By William Michael Smith

Published on July 08, 2008 at 12:54pm

Dwight Yoakam, who cut Mike Stinson's "Late Great Golden State" on 2003's Population Me, isn't the only country singer to realize Stinson may be the best writer of stone-cold honky-tonk songs on the planet today. Jesse Dayton, no slouch as a honky-tonk writer himself, is producing Stinson's next album. "The guy is like Roger Miller, just the wittiest writer out there right now," Dayton says. "I just played a show with Dave Alvin, and Mike stole the show from us." Fresh from his sessions with Dayton in Austin, Stinson comes armed with a new batch of songs with can't-miss titles like "I've Got No One to Drink With Anymore," the Ray Price-ish "Other Side of the Blues," the sentimental "I'd Make It This Time" and smash-in-waiting "Square With the World." When he sings "square with the world, that's how I wanna live, only take what I need and give what I can give," his Dust Bowl voice makes it almost sound like a lost Merle Haggard hit.
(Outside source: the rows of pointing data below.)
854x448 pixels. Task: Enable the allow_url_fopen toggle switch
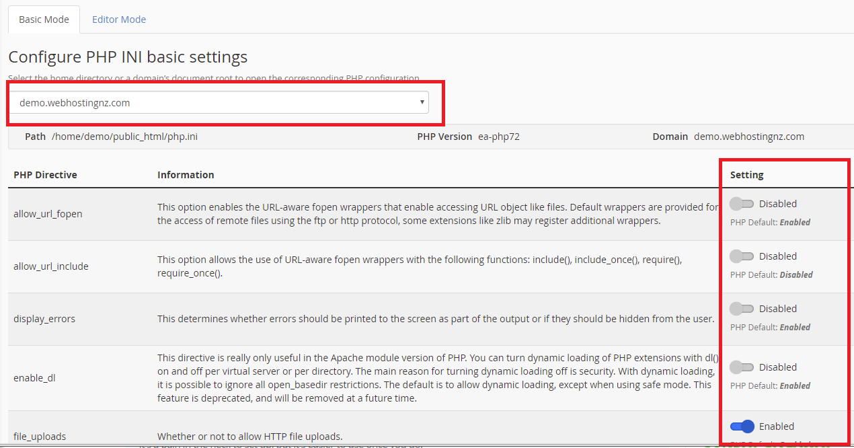[742, 204]
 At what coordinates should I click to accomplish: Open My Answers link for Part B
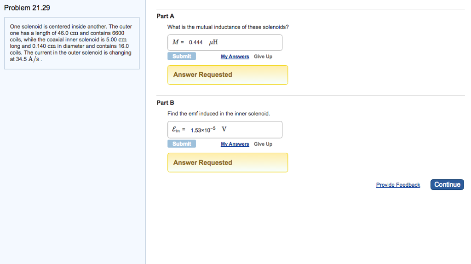[x=235, y=144]
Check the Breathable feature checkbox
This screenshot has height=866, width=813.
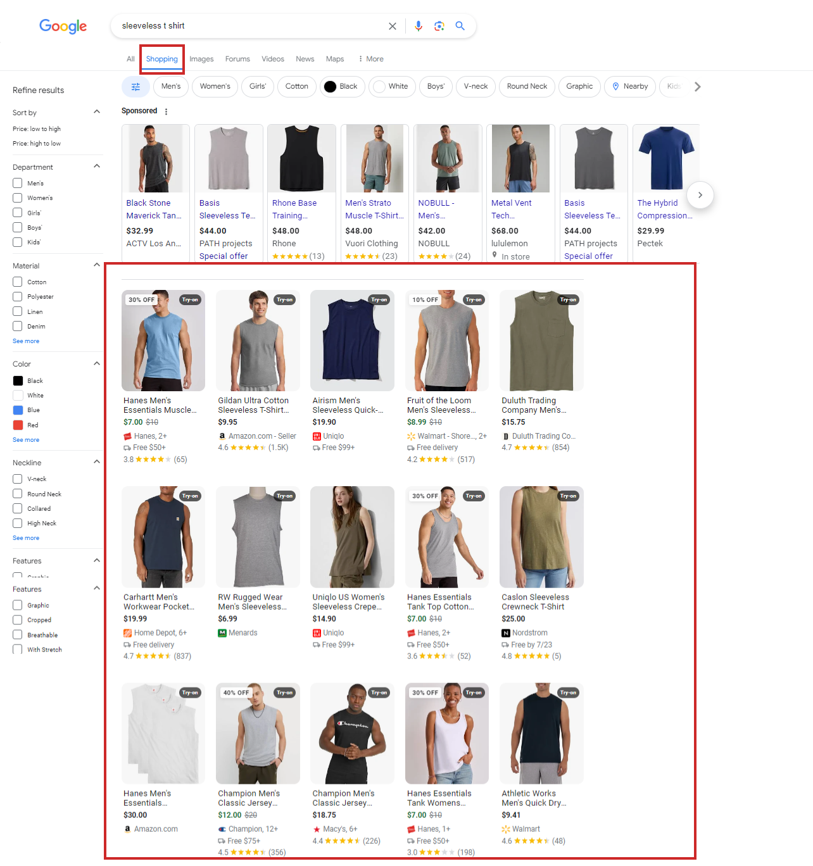[x=17, y=634]
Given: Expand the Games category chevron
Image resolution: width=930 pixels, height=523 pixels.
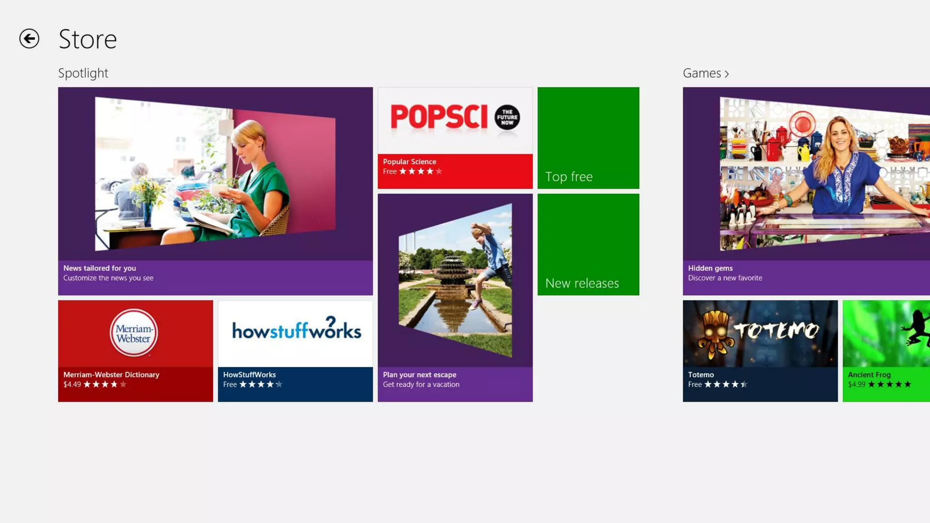Looking at the screenshot, I should [x=727, y=74].
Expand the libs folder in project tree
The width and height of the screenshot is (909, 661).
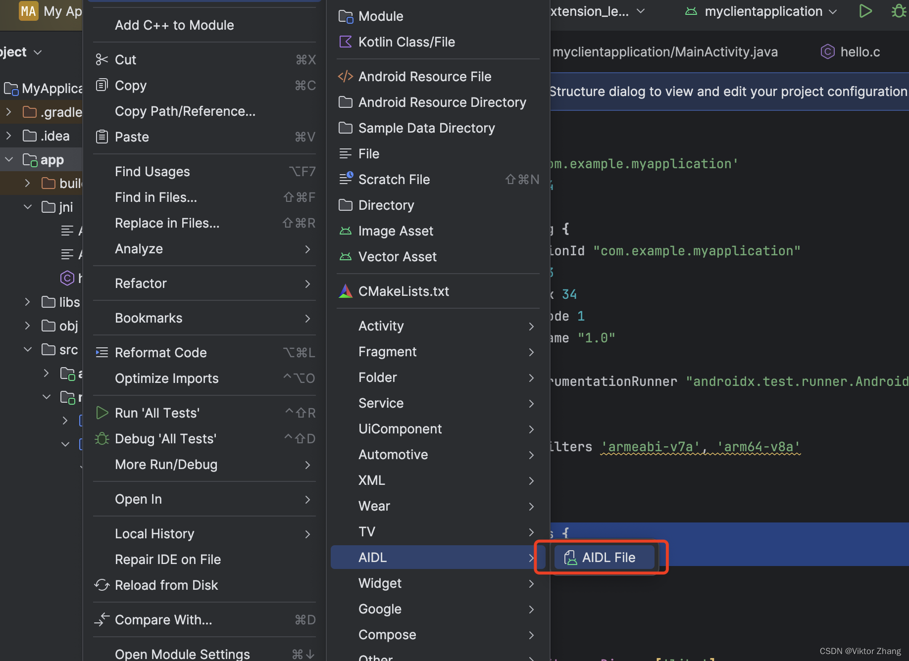click(x=27, y=302)
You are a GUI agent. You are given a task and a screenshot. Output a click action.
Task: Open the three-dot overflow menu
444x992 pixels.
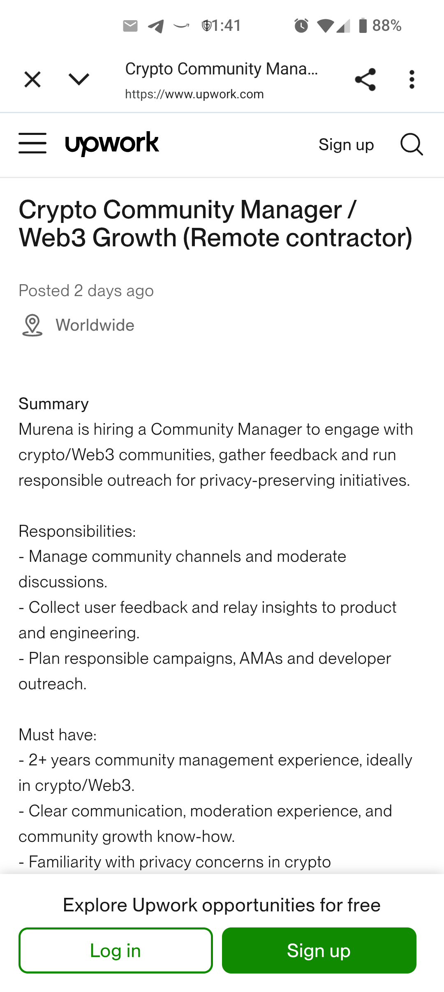(412, 79)
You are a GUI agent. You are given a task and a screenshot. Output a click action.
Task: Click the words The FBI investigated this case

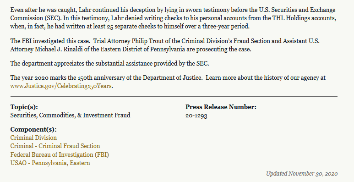pos(50,41)
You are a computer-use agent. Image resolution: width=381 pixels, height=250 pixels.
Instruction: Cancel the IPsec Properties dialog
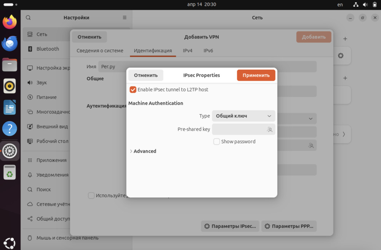pyautogui.click(x=146, y=75)
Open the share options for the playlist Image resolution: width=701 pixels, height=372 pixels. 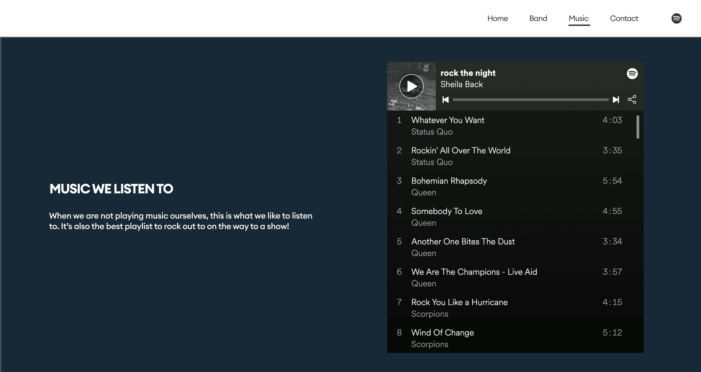tap(632, 99)
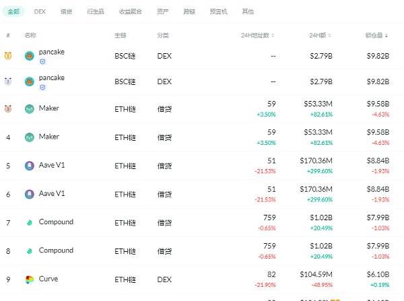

And when Stinson originals like "Tomorrow's Gonna Hurt" or "Take Out the Trash" aren't making audiences cry in their beer, he'll pull out an old Chuck Berry rocker and set the stage on fire. A mainstay of the L.A. country and singer-songwriter scenes, Stinson doesn't come this way often, so for any fan of great writing and honest delivery, this is not to be missed.